Roger loved to travel and took great pleasure in Montana's vast and wonderful spaces and scenery, even its vagarious - now there's a $10 word Roger would appreciate - even its vagarious weather.
His regular travels to tavern functions across the state enhanced his enjoyment of life greatly, I think, and provided the subject matter for many an interesting and entertaining Roger Porter article.
Mostly, he loved people, and especially the owners of our state's small hospitality businesses. He genuinely and generously wanted to help them, either through his work with the Montana Tavern Times or as an unpaid consultant.
I know he helped flatten the learning curve for many new owners by providing them with valuable information and business contacts. He knew everyone in the business who was worth knowing.
There were a few things Roger didn't like, but not many.
For one, he didn't like phonies and could spot them a mile away. He didn't like people who thought themselves superior. That's why, in complete satire and parody, he often referred to himself pompously as "Roger B. Porter," as though the use of the middle initial laughingly somehow elevated him.
He didn't like deadlines much, either, though he certainly understood their necessity. And he didn't like my crabbiness that resulted when a deadline was breached but, again, he understood it.
Heather told me that on the day he left us all behind, he was trying to figure out how he was going to get his articles done by deadline for our August edition of the Tavern Times, particularly a tribute he planned to write for his good friend Zollie Kelman who also passed away very recently.
Well, Roger doesn't have to worry about deadlines anymore; he met his last, and most important, one.
And he no longer has to sweat writing tributes to lost members of the business; that is now up to me.

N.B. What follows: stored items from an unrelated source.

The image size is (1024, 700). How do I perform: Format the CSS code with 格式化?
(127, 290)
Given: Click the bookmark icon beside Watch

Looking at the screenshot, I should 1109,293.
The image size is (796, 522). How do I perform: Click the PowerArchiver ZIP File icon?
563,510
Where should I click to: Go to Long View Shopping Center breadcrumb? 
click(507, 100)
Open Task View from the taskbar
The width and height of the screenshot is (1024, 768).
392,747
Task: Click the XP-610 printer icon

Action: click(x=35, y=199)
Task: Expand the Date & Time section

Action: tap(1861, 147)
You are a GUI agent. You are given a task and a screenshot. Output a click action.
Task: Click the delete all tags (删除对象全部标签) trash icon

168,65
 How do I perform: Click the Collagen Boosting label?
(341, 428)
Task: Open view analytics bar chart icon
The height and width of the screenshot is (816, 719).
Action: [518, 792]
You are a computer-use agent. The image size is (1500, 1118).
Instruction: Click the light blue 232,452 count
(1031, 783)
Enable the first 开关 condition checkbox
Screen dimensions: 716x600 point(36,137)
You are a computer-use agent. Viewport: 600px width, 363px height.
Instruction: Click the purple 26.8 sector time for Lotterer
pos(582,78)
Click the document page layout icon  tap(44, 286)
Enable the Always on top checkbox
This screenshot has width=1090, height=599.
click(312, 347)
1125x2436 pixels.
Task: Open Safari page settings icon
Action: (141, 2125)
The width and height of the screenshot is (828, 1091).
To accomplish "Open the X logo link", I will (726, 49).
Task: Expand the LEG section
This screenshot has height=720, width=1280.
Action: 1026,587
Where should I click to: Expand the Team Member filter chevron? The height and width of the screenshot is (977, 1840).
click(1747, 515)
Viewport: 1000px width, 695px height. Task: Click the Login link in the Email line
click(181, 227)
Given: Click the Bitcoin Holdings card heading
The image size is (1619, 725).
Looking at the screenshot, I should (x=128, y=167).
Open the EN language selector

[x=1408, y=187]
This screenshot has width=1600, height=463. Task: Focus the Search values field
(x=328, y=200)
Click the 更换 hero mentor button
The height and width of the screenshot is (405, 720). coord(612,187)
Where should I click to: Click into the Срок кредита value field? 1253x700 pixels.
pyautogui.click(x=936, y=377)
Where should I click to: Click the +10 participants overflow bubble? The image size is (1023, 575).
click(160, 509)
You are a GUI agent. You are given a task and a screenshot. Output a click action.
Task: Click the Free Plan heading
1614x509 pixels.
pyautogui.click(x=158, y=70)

Now I have to write a tribute to a very significant figure - a giant! - in the history of the Montana hospitality business - my friend and colleague, Roger Porter.
The Black Squirrel will harass him no more.
We will all miss him.
When my dad's father died, a friend of my dad's sent him these words. When a friend of my father's lost her father, Dad then shared these words with her. When I lost my father, she in turn sent these same words to me. I offer their comfort and beauty to you.
This is from author and poet Kahlil Gibran's fine book, "The Prophet" where he speaks of death:
"You would know the secret of death.
"But how shall you find it unless you seek it in the heart of life?
"The owl whose night-bound eyes are blind unto the day cannot unveil the mystery of light.
"If you would indeed behold the spirit of death, open your heart wide unto the body of life.
"For life and death are one, even as the river and the sea are one.
"In the depth of your hopes and desires lies your silent knowledge of the beyond;
"And like seeds dreaming beneath the snow, your heart dreams of spring.
"Trust the dreams, for in them is hidden the gate to eternity...
"For what is it to die but to stand naked in the wind and to melt into the sun?
"And what is to cease breathing, but to free the breath from its restless tides, that it may rise and expand and seek God unencumbered?
"Only when you drink from the river of silence shall you indeed sing.
"And when you have reached the mountain top, then you shall begin to climb.
"And when the earth shall claim your limbs, then shall you truly dance."
Well, Roger was a little stove up at the end, but he's dancing now.